In the data that follows, count each line with the string "copy"; the reply is the number only.

>>>

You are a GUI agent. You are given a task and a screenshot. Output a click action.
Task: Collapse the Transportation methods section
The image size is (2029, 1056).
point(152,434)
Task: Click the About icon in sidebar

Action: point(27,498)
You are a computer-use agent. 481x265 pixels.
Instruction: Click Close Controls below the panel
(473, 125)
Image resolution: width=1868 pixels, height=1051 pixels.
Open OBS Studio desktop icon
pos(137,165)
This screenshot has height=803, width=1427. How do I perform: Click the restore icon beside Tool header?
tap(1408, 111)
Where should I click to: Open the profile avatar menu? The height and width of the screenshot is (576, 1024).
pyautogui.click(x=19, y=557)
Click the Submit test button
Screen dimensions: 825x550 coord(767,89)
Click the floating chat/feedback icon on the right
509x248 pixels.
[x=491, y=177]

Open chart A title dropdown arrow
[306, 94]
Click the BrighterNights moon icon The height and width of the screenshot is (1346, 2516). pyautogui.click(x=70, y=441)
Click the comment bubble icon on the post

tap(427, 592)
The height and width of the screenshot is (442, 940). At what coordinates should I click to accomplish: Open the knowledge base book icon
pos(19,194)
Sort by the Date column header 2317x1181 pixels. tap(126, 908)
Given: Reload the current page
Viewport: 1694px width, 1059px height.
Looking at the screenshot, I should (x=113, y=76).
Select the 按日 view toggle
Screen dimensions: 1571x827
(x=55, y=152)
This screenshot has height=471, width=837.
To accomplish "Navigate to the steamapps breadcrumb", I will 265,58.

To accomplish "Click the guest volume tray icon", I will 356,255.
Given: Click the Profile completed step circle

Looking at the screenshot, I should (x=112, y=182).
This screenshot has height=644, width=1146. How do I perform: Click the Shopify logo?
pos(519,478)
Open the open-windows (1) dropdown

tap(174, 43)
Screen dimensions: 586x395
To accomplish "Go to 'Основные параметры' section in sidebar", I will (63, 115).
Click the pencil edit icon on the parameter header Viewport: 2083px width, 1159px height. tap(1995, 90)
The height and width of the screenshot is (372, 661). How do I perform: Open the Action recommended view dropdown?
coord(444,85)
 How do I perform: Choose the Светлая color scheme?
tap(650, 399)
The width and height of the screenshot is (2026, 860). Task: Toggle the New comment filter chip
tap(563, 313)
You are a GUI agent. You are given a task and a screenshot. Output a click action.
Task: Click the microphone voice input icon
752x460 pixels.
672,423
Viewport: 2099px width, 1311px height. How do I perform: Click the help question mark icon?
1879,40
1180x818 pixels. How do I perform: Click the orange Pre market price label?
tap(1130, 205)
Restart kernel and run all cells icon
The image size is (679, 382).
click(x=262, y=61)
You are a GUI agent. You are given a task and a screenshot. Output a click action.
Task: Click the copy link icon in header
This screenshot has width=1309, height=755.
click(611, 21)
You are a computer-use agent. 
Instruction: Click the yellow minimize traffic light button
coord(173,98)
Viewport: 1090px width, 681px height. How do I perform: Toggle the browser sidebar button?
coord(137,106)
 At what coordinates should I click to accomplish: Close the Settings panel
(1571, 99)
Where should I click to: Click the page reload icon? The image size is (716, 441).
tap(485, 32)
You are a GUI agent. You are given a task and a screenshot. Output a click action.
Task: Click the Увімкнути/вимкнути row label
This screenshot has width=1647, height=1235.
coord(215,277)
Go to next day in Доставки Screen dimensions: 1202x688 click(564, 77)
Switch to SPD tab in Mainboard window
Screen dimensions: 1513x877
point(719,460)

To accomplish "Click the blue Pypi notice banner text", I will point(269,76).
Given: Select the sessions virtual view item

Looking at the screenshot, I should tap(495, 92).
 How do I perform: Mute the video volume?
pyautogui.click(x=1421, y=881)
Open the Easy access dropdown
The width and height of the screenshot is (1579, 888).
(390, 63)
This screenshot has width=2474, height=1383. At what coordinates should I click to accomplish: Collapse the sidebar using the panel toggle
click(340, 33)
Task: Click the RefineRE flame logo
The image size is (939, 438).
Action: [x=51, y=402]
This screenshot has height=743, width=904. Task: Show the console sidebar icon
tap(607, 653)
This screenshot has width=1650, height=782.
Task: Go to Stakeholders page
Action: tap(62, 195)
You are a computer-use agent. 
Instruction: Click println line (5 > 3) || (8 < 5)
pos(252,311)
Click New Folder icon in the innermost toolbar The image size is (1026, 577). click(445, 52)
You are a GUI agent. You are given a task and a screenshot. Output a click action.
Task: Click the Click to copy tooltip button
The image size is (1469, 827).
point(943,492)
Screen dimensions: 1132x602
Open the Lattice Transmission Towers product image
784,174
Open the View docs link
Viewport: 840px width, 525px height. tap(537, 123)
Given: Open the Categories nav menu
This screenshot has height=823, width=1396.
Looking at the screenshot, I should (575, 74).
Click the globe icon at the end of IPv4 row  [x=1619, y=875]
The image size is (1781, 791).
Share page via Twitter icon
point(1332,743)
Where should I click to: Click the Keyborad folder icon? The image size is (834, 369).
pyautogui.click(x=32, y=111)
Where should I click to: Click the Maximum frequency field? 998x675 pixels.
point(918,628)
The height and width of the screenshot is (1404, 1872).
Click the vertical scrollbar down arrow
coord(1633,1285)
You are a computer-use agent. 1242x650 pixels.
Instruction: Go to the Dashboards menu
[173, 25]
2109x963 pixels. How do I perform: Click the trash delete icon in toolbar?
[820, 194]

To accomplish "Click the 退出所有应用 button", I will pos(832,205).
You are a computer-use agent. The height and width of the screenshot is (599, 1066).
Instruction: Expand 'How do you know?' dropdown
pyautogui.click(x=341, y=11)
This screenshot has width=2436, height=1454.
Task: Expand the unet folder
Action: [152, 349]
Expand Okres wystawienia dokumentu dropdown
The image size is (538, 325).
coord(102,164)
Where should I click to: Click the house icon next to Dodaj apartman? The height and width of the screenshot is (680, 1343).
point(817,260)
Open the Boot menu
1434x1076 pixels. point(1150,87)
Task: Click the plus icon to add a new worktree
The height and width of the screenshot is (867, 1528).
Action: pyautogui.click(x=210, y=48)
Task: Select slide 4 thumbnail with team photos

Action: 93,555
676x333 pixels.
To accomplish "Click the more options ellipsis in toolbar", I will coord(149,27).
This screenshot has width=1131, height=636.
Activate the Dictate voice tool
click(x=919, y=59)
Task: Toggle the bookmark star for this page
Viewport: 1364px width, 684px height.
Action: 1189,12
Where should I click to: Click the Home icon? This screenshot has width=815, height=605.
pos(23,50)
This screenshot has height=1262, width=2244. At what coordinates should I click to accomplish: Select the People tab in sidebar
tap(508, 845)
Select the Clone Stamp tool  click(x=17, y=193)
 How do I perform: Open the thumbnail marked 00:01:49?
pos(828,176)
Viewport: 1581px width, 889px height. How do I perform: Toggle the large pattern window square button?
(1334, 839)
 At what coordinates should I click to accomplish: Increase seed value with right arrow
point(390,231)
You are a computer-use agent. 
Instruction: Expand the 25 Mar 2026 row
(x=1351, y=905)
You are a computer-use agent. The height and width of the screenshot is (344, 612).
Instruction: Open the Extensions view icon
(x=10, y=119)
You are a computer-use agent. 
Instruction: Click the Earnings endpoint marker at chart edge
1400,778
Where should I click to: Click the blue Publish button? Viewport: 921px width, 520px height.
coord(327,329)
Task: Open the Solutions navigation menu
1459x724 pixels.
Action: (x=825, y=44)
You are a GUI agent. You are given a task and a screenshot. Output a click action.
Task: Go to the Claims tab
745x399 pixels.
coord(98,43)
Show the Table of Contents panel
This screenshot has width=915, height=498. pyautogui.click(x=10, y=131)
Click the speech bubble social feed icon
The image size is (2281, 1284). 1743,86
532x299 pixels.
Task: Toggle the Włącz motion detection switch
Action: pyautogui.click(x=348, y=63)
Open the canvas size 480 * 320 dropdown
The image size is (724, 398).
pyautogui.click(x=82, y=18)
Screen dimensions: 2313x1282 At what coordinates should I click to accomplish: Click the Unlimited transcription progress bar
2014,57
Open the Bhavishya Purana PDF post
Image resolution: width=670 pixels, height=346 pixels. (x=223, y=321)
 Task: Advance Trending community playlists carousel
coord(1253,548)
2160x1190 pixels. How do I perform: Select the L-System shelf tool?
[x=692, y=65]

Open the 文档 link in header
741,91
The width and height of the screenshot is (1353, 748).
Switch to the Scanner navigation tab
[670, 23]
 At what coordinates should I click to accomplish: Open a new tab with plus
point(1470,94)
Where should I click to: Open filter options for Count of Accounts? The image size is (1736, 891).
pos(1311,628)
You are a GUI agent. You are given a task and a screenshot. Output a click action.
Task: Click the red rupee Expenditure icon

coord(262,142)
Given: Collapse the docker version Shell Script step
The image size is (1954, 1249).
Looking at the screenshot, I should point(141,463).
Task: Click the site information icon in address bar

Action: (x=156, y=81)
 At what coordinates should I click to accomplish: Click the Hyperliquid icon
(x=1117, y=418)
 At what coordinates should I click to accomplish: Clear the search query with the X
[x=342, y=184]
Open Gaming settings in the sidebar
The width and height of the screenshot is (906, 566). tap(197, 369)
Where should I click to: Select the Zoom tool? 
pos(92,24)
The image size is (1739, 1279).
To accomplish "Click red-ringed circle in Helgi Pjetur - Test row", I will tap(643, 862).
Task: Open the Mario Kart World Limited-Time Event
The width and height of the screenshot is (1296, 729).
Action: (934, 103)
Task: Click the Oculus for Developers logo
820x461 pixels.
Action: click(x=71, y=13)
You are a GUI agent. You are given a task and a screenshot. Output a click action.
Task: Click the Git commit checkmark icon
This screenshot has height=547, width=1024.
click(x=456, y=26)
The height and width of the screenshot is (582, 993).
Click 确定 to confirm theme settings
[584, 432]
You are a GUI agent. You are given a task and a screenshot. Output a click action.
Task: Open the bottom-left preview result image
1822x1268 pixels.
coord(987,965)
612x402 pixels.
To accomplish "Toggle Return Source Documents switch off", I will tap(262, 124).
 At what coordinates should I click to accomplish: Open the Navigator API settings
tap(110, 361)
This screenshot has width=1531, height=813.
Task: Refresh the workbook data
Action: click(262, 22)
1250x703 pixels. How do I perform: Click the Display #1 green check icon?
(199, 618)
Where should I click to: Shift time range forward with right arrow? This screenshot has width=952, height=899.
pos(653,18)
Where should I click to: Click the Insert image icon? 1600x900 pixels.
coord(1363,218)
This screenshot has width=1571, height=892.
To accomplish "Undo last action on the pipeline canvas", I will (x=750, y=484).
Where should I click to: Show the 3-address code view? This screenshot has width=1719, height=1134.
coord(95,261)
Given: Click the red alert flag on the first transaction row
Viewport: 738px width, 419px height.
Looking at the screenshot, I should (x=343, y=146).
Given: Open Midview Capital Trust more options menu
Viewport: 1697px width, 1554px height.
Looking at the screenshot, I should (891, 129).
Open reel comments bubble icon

<<<

■ **Solution for this task**
2